Они вновь уставились друг на друга так, будто бы вели безмолвный разговор. А потом синхронно подхватили меня под локти и побежали.

— Что это значит? — спросил я, еле успевая перебирать ногами.

— Что с этой минуты за нашу жизнь никто не даст и медного шекеля, — подражая одесскому говорку, пояснил шеф. — Не думал я, что коррупция в Совете достигла таких масштабов…

— Сюда, — приказал Владимир, сворачивая в какую-то неприятную подворотню.

Пахло в ней собачьей мочой, сивухой и экскрементами.


Мы попали в затхлый дворик, со всех сторон окруженный грязными слепыми окнами. Меня поразил контраст: пышный, помпезный Кутузовский проспект, а стоит сделать шаг в сторону — и начинаются трущобы…

Из дворика, казалось, нет никакого выхода, но Владимир потащил нас к стыку двух домов, и протиснул в щель между ними.

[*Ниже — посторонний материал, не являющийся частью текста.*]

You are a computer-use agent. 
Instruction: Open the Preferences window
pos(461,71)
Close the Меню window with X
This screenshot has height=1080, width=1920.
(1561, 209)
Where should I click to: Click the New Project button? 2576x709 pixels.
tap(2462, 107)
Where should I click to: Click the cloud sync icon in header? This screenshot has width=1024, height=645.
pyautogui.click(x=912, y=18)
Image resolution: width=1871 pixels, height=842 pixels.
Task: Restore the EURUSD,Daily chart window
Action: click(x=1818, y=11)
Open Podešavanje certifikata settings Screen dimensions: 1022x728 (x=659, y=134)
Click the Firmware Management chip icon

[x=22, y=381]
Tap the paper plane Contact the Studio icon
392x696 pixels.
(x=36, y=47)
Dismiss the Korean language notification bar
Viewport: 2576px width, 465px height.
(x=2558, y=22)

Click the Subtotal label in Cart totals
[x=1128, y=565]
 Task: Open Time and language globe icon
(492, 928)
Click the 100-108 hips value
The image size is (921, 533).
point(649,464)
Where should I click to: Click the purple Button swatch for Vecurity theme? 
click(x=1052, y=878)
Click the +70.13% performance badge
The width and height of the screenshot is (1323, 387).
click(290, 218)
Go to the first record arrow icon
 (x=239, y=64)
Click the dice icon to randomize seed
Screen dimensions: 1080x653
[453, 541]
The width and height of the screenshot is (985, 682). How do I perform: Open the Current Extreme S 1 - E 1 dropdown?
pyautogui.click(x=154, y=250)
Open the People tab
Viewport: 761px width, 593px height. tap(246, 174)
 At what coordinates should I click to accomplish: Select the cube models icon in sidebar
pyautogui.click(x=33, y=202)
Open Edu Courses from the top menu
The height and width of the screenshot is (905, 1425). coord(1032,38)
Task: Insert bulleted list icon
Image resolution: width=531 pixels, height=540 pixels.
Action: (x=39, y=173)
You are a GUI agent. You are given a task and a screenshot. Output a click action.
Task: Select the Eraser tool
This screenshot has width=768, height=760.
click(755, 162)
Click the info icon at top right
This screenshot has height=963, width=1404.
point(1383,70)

Потом мы пробирались ещё через какие-то дворы, через сквозные магазины, помойки, песочницы, автозаправки и задники гаражей. Я потерял ориентацию. Вопросы задавать тоже было некогда — господа дознаватели рысили в таком темпе, что сбивалось дыхание.


Начала сказываться усталость. Ноги одеревенели, голова соображала с большим трудом. В лёгких будто поселился недовольный ёж, который всё время ворочался.

Странно: ещё час назад я чувствовал себя, как обожравшийся анаболиков супермен, но случилась заваруха — и похож на студень из свиных ножек.

— Учись питаться от толпы, — наставительно произнёс шеф, когда заметил, что ноги мои заплетаются чаще обычного.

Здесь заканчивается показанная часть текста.